[Data records]
........
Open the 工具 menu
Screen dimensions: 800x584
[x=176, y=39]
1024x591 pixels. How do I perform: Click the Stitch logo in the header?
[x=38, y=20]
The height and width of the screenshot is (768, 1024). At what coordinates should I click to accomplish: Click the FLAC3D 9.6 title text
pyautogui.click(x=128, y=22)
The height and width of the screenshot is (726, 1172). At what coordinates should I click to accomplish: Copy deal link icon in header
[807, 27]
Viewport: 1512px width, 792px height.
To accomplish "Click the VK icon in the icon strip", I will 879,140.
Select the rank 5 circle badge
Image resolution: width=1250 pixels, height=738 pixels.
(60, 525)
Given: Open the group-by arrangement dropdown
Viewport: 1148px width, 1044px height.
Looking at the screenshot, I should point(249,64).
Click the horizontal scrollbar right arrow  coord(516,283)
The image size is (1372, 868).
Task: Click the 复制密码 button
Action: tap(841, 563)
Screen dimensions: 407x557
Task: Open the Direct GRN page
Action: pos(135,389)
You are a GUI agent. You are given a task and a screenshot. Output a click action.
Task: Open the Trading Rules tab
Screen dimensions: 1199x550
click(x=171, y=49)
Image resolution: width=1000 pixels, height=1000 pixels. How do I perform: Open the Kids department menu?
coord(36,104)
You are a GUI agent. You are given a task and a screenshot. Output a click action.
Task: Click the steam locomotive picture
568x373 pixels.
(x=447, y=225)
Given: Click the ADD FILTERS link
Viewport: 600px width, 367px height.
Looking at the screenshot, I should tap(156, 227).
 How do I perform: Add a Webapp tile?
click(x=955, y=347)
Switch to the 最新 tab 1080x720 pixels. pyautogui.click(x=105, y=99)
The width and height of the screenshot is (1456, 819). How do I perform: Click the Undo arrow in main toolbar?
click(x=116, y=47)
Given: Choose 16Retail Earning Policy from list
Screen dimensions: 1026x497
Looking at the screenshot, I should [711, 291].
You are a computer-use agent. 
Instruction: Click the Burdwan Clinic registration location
........
▸ Exercise aim:
Quote every entry exactly.

▸ Task solution:
Open the 工具 menu
Screen dimensions: 800x584
[x=176, y=39]
1024x591 pixels. How do I perform: Click the Stitch logo in the header?
[x=38, y=20]
The height and width of the screenshot is (768, 1024). At what coordinates should I click to accomplish: Click the FLAC3D 9.6 title text
pyautogui.click(x=128, y=22)
The height and width of the screenshot is (726, 1172). At what coordinates should I click to accomplish: Copy deal link icon in header
[807, 27]
Viewport: 1512px width, 792px height.
To accomplish "Click the VK icon in the icon strip", I will 879,140.
Select the rank 5 circle badge
Image resolution: width=1250 pixels, height=738 pixels.
(60, 525)
Given: Open the group-by arrangement dropdown
Viewport: 1148px width, 1044px height.
Looking at the screenshot, I should point(249,64).
Click the horizontal scrollbar right arrow  coord(516,283)
The image size is (1372, 868).
Task: Click the 复制密码 button
Action: tap(841, 563)
Screen dimensions: 407x557
Task: Open the Direct GRN page
Action: pos(135,389)
You are a GUI agent. You are given a task and a screenshot. Output a click action.
Task: Open the Trading Rules tab
Screen dimensions: 1199x550
click(x=171, y=49)
Image resolution: width=1000 pixels, height=1000 pixels. How do I perform: Open the Kids department menu?
coord(36,104)
You are a GUI agent. You are given a task and a screenshot. Output a click action.
Task: Click the steam locomotive picture
568x373 pixels.
(x=447, y=225)
Given: Click the ADD FILTERS link
Viewport: 600px width, 367px height.
Looking at the screenshot, I should tap(156, 227).
 How do I perform: Add a Webapp tile?
click(x=955, y=347)
Switch to the 最新 tab 1080x720 pixels. pyautogui.click(x=105, y=99)
The width and height of the screenshot is (1456, 819). How do I perform: Click the Undo arrow in main toolbar?
click(x=116, y=47)
Given: Choose 16Retail Earning Policy from list
Screen dimensions: 1026x497
Looking at the screenshot, I should [711, 291].
You are a computer-use agent. 
Instruction: Click the Burdwan Clinic registration location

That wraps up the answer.